▶ What is required: Given the records below, pull every line with the word "brush" into the answer.
+++
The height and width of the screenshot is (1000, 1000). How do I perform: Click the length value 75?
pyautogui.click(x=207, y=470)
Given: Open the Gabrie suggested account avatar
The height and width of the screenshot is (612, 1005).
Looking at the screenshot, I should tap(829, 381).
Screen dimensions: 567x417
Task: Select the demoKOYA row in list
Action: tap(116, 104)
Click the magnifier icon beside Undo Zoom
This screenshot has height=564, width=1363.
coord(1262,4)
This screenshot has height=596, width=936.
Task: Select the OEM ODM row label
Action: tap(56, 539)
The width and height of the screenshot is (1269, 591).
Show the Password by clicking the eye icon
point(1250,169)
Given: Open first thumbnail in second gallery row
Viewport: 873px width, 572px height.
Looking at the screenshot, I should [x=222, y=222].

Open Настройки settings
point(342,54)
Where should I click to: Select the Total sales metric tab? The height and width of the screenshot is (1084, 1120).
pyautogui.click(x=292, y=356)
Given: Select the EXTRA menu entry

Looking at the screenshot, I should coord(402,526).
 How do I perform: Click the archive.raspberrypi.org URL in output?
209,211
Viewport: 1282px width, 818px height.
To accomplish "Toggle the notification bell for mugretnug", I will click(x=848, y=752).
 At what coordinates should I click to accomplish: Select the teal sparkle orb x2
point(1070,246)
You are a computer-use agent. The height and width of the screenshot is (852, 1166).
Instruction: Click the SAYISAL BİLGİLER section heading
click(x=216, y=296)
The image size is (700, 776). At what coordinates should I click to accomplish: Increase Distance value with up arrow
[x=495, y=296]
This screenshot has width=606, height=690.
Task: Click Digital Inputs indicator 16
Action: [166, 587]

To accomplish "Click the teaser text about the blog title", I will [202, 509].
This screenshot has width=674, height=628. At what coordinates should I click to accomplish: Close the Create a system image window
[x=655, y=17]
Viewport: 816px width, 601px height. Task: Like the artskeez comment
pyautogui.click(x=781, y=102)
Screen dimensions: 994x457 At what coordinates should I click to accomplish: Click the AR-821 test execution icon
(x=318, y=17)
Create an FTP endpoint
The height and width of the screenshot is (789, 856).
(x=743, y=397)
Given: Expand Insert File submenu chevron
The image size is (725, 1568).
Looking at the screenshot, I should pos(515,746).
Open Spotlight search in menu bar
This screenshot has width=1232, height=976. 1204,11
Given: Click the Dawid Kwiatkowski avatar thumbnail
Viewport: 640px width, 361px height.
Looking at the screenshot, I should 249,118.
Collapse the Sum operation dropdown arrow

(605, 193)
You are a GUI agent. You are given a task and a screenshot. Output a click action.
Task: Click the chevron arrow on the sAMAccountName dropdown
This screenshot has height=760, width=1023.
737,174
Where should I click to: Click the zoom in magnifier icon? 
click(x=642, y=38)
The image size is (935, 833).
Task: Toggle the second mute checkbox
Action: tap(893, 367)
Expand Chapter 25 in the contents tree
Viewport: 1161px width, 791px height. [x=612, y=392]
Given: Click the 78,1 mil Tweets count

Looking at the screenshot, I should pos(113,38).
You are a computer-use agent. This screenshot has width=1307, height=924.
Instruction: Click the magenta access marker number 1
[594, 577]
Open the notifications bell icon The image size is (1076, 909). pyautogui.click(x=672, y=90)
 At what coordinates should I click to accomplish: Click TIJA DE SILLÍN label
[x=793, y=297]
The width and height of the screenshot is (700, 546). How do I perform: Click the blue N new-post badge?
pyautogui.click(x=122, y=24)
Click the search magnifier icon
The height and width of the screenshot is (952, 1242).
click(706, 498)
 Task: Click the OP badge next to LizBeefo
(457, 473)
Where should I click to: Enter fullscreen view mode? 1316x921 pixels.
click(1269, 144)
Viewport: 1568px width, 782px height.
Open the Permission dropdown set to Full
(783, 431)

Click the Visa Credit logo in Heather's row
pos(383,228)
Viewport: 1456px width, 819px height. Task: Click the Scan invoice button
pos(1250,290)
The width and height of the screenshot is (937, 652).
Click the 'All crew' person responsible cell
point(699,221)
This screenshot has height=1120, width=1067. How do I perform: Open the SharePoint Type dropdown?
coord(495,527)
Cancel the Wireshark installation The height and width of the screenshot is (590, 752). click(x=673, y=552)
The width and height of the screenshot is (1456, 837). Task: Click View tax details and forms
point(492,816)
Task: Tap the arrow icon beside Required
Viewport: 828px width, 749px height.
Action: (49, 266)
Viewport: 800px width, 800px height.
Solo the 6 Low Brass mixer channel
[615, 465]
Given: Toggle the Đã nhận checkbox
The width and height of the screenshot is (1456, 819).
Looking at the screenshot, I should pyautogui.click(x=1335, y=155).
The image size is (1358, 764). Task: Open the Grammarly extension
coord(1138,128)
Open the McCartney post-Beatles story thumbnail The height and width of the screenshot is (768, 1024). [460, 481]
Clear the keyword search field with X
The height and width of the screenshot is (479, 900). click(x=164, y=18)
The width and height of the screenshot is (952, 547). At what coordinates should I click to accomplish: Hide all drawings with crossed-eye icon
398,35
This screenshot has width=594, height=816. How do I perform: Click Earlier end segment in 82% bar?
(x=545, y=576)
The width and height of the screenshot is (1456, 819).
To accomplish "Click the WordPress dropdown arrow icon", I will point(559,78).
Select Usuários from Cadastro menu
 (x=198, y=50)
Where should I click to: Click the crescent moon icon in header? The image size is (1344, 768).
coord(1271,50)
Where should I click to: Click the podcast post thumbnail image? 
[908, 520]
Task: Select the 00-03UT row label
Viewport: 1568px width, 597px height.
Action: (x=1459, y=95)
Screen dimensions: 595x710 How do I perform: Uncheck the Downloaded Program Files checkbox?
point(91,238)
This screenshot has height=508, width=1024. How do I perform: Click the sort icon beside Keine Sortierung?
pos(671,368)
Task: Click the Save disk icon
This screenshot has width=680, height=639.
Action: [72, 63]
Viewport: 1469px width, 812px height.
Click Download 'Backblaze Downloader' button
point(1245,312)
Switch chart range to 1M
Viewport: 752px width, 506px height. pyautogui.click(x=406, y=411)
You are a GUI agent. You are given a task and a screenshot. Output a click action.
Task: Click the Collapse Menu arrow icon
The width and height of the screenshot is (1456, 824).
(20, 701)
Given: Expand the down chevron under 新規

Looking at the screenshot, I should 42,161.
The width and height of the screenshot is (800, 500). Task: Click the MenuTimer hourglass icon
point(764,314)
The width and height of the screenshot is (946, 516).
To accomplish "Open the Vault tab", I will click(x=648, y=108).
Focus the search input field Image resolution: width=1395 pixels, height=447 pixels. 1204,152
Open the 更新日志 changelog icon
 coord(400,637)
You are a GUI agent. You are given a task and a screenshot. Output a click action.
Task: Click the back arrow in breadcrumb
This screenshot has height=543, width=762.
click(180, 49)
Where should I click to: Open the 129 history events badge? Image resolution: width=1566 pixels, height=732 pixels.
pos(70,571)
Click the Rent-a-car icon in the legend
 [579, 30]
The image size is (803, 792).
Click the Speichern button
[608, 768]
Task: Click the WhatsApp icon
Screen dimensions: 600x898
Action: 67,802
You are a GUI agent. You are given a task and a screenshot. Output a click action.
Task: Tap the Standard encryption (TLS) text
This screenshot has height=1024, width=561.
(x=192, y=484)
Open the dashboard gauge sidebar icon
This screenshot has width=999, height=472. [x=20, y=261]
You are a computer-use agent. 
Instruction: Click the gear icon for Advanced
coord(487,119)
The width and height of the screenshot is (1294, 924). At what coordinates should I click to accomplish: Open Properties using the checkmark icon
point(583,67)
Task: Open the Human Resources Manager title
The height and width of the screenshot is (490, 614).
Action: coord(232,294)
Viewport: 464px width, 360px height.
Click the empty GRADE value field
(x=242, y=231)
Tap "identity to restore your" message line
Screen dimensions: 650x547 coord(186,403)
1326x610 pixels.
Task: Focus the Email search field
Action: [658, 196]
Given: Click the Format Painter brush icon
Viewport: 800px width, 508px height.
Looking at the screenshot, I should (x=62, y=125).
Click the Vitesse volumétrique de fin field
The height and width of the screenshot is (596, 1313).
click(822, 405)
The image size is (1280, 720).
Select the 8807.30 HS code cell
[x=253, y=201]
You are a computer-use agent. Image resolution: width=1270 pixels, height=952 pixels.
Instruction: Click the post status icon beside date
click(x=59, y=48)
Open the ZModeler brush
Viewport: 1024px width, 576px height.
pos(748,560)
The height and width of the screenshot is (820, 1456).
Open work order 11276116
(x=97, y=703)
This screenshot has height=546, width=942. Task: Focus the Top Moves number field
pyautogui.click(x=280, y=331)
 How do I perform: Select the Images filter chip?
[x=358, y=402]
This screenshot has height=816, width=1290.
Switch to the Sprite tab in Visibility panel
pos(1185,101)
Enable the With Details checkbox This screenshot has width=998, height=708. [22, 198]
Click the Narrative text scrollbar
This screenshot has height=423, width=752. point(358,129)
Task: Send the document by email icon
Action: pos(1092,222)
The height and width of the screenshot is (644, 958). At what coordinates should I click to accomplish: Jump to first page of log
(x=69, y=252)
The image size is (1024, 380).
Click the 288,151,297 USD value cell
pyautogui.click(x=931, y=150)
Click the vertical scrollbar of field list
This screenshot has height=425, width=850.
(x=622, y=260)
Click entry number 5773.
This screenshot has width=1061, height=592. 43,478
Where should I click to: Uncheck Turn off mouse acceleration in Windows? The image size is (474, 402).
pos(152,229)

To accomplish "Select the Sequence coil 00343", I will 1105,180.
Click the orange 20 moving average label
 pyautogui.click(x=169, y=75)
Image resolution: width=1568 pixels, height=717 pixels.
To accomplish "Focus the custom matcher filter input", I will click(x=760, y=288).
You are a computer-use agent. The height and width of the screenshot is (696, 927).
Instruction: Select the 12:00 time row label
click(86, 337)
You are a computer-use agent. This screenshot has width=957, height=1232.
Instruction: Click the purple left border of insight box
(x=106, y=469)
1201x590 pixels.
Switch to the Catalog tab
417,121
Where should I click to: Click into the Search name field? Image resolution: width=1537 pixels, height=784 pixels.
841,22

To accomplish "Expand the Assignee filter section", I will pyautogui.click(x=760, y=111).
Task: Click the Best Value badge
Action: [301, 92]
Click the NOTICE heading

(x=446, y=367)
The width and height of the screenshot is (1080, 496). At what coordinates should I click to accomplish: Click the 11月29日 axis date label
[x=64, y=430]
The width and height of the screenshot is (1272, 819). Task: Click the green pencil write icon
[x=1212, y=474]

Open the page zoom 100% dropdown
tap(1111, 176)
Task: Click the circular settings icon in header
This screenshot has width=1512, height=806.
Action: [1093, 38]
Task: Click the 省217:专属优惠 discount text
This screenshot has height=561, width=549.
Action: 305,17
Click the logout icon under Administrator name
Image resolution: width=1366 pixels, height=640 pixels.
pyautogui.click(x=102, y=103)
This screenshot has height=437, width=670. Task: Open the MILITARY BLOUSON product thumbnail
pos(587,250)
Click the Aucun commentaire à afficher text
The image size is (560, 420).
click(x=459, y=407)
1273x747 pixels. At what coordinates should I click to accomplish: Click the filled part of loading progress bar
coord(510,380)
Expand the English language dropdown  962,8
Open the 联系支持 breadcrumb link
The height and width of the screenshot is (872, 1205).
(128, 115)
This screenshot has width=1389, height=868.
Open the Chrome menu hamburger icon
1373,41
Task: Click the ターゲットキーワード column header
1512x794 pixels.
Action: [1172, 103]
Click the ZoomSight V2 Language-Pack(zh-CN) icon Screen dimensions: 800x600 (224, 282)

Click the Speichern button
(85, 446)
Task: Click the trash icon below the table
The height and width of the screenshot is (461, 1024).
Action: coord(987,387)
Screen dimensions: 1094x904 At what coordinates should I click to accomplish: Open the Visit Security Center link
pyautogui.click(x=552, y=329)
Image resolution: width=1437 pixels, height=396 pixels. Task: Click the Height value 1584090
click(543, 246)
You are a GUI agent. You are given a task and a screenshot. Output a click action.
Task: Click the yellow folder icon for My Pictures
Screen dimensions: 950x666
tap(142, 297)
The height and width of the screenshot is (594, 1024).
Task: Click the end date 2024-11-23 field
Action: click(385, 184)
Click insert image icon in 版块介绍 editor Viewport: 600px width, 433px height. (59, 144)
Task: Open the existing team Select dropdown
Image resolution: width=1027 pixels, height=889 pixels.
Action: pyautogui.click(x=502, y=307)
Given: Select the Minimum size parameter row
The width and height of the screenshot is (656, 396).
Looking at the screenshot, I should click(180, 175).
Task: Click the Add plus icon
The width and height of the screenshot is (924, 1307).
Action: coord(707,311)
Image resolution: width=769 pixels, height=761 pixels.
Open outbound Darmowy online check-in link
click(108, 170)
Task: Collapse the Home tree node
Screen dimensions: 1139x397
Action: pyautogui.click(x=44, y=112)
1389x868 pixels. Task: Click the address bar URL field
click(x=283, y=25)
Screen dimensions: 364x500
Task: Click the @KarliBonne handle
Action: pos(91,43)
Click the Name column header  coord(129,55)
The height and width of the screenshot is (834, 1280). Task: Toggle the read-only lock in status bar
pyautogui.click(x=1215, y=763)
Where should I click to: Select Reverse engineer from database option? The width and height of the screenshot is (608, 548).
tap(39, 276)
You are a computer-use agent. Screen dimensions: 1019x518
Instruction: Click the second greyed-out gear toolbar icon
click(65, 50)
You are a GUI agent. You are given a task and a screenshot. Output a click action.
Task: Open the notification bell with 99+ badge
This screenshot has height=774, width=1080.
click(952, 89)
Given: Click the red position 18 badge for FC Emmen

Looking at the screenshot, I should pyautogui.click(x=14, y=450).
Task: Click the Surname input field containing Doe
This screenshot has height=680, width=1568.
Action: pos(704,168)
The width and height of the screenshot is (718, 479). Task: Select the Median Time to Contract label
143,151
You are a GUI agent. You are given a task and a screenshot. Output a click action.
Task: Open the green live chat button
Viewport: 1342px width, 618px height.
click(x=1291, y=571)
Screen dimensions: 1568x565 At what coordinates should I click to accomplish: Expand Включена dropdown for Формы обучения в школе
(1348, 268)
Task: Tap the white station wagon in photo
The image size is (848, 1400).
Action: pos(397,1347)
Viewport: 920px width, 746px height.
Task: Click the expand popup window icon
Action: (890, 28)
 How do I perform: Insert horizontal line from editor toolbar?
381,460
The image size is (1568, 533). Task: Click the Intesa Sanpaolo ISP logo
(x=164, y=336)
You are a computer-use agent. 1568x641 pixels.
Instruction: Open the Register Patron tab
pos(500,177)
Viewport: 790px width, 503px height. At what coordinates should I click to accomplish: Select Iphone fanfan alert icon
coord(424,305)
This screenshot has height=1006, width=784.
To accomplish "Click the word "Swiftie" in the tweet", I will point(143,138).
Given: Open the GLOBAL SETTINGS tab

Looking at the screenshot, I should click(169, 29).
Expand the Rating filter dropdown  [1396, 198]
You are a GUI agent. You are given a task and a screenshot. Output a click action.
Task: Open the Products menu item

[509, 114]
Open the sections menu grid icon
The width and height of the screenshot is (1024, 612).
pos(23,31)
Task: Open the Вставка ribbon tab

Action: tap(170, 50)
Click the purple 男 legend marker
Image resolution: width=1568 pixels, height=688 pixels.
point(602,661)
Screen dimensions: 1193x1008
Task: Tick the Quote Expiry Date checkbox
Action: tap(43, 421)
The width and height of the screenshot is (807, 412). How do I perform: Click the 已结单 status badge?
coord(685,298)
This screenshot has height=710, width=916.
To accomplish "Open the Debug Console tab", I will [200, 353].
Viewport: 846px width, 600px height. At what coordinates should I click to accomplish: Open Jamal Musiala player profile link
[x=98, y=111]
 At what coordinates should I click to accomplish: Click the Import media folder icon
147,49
+++
▶ Expected output:
Given: Click the Format Painter brush icon
Open the ZModeler brush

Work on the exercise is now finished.